The shutting down of the internet is a popular tactic for countries looking to quell unrest, in the past 12 months there have been more than 11 shutdowns in 29 countries. Ethiopia, Sudan, Kazakhstan and Zimbabwe all shutting down internet access; however, India, a nominal democracy, has also employed the tactic in an effort to suppress protests.

Despite these attempts, as Egypt found out during the 2011 Arab Spring, shutting down internet and telephone services does not suppress already ongoing protests and, in many cases, it makes them worse.  Instead, in shutting down the internet quickly, the protests failed to gather momentum like in Egypt or Iraq.

With less people on the street and in the darkness when social media is turned off, protesters can be killed, injured and detained, without the public, and indeed the wider world audience, watching.

Conclusion

The importance of social media in the recent protests cannot be understated. The governments of India, Iran, Sudan all would have avoided abruptly shutting down their internet services if they did not believe in the impact of social media amplifying the protester’s message. Without the ability to communicate online, protesters are forced to resort to word-of-mouth tactics, limiting reach and spread, and preventing them from broadcasting to the international community.

Social media makes it easy for a decentralized, unorganised protest movement to gather, to spread its message, to organise. Whereas in the past leaders of civil rights movements have been high profile, well known orators and symbols of their movements, Martin Luther King, Mahatma Gandhi and Nelson Mandela all prominent examples, now the leaders are not known, or, in some cases, none exist.

Instead, social media has allowed movements to grow almost organically, fitting the mood of the public, in what could be a first attempt to truly democratise public disobedience. The example of Algeria shows that, regardless of the resistance that the political elite put up, these movements can gain significant momentum even without resorting to violence.

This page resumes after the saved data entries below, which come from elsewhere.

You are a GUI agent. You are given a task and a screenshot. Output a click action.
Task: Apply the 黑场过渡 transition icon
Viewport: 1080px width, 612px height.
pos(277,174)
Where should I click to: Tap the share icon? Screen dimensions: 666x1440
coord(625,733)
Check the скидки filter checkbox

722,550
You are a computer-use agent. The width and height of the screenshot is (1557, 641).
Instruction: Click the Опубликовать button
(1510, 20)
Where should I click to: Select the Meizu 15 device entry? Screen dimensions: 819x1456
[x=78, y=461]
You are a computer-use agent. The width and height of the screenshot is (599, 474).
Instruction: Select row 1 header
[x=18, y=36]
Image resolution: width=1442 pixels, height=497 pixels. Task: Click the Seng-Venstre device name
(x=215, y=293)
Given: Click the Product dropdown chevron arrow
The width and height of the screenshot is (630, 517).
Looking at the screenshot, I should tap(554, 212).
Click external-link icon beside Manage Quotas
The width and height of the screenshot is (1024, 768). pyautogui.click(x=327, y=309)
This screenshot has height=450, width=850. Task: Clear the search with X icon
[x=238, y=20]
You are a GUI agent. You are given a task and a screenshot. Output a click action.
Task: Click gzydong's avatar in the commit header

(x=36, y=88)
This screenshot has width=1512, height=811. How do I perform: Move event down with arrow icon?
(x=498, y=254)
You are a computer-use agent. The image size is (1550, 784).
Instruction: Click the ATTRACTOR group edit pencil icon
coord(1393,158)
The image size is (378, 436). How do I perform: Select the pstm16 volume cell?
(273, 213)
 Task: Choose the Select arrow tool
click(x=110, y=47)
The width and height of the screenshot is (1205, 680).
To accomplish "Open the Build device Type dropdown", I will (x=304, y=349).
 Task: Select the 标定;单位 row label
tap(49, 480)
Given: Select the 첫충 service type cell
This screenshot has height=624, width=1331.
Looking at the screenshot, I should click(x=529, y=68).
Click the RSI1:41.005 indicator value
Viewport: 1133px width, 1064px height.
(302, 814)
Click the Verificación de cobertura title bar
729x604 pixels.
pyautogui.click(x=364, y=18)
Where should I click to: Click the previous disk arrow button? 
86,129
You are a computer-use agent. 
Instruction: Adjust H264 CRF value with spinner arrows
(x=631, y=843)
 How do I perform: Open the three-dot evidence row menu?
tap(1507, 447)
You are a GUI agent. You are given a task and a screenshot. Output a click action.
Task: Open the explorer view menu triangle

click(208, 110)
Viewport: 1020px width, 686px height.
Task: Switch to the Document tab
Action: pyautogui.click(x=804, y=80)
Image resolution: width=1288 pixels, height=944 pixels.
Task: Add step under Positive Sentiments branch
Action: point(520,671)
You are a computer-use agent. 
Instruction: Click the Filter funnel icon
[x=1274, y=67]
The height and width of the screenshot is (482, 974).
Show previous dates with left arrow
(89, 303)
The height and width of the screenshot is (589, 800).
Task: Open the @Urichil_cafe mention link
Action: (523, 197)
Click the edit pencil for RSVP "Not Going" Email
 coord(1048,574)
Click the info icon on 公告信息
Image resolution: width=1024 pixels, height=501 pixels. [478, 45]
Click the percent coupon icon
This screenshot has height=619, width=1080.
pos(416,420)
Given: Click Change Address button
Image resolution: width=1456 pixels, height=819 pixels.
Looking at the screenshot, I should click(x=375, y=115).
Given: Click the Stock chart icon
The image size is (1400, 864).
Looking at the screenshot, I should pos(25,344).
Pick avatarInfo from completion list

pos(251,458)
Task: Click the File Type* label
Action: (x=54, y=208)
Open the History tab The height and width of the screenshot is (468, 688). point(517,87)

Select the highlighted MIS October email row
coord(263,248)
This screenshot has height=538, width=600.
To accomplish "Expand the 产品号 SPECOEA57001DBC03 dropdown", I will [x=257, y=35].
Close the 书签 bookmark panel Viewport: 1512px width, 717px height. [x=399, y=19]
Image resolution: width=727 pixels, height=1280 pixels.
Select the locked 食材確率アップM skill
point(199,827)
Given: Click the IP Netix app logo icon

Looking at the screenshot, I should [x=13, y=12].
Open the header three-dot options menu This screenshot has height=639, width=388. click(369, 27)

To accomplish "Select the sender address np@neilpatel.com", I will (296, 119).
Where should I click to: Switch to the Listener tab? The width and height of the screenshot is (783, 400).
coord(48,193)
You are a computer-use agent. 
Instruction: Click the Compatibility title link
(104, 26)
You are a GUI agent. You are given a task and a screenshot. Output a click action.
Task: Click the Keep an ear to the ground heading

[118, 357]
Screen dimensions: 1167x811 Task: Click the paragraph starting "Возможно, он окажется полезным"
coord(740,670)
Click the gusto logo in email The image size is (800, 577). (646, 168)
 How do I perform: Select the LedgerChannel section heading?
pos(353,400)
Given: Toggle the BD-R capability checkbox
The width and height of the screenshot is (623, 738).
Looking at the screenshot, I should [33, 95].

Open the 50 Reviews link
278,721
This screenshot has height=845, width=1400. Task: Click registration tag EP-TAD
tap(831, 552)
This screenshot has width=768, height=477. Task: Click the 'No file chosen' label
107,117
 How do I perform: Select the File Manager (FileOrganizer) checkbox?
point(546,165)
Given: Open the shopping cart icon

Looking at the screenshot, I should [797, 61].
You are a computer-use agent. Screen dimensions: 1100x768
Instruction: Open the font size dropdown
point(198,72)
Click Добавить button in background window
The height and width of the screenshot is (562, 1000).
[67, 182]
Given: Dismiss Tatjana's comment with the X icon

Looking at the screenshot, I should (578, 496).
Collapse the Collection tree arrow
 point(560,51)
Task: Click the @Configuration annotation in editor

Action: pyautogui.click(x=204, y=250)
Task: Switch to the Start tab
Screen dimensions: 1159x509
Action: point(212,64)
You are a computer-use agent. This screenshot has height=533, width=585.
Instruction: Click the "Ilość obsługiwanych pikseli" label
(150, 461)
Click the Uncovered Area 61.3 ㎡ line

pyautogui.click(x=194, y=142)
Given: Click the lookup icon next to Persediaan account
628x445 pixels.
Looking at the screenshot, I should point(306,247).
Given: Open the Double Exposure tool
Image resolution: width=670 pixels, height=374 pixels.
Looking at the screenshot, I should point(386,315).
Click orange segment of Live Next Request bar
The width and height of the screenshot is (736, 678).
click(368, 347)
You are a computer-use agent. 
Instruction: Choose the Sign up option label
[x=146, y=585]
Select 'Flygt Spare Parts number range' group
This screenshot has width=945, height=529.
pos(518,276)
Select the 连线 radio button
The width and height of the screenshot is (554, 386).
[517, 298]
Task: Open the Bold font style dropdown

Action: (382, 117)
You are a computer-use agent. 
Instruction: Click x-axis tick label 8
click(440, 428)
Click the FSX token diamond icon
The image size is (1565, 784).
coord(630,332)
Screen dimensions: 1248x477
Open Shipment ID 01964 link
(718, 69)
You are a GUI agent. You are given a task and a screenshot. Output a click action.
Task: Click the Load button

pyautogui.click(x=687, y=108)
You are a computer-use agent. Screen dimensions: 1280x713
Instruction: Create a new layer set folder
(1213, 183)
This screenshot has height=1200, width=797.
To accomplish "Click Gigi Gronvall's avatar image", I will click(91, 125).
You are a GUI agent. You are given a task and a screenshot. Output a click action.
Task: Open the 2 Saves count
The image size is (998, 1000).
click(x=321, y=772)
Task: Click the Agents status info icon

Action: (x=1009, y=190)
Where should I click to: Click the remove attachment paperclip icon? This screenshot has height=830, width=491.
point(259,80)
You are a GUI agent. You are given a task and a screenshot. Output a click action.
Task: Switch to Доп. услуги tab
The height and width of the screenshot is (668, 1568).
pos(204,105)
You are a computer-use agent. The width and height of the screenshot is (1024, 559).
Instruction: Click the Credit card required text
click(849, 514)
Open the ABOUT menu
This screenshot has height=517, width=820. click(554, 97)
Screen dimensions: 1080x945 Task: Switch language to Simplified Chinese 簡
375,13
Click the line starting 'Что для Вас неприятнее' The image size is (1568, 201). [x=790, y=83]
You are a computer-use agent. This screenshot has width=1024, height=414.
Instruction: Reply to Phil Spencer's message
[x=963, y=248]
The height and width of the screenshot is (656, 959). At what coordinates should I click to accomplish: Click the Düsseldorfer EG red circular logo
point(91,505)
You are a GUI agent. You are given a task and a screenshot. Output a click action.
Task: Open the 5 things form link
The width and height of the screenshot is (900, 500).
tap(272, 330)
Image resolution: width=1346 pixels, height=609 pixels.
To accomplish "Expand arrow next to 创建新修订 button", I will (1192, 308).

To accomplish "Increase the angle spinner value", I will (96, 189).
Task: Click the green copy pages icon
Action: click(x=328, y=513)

However, even fighting these movements with their same tools has often frustrated government efforts. In Hong Kong, Pro-Beijing activists and residents routinely post on social media condemning the unrest, in Algeria accounts on Facebook and Twitter, believed to be fake, attempt to “swerve” the online debate and undermine the protest movement. In Iran and India, more extreme measures were taken, such as the complete shutdown of internet services.

In addition to facilitating communication and organisation, social media live streams allow the protesters to broadcast the events as they unfold, creating a degree of accountability for police violence in the court of the public and international eyes. This can be a powerful tool for protesters, as videos and images can go viral in the global online space, such as the picture of the woman on a vehicle in Khartoum, the photos of the one-eyed journalist in Hong Kong or the XR boat in London.

While these symbols are great tools to sustain the momentum of the protest and create a sense of shared identity, they also attract international attention. This has led to concrete legislative initiatives, such as the US bill in support of the pro-democracy movement in Hong Kong , the UN has accused the Chilean security forces of human rights abuses and condemnation from other protesters and government authorities were levelled at  the French yellow vest protesters after videos emerged of anti-Semitic abuse by a small section of its members.

This makes social media not only a tool for communication but also one to hold those taking part, both the protesters and authorities, accountable for their actions.

As we enter 2020, these protests are only going to continue, and the importance of social media is only going to grow. Protest groups are already moving to more secure communication methods, Signal or Telegram, trying to preserve the anonymity and privacy of their members. Going forward, however, they will need to be wary of the possibility that authorities can manipulate or prevent access to these platforms. Social media has become a key tool for freedom of speech, and protest movements, how governments react to this will shape mass protests in the coming decade.